» THE TASK
Copy the records below, replacing each "screenshot" with "image" and keeping everything else unchanged. Leave the pictures out of your copy.

◇ ◇ ◇ ◇ ◇ ◇ ◇

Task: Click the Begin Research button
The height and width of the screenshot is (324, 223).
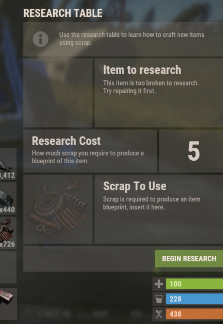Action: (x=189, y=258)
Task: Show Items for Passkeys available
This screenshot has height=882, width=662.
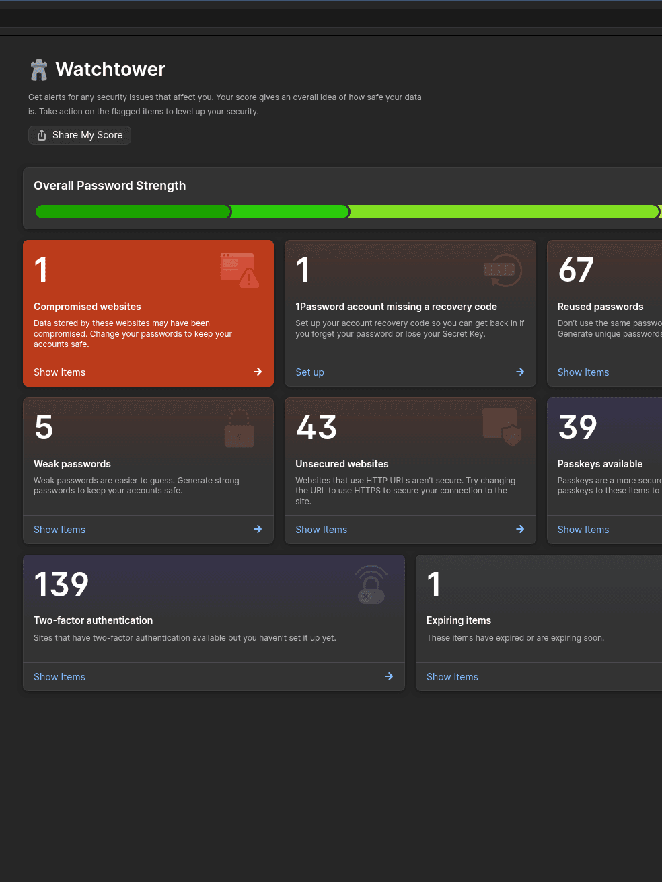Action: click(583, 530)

◇ ◇ ◇ ◇ ◇ ◇ ◇

» RESPONSE TO THIS TASK
Task: Click the Begin Research button
The height and width of the image is (324, 223).
Action: (x=189, y=258)
Task: Show Items for Passkeys available
This image has height=882, width=662.
Action: click(583, 530)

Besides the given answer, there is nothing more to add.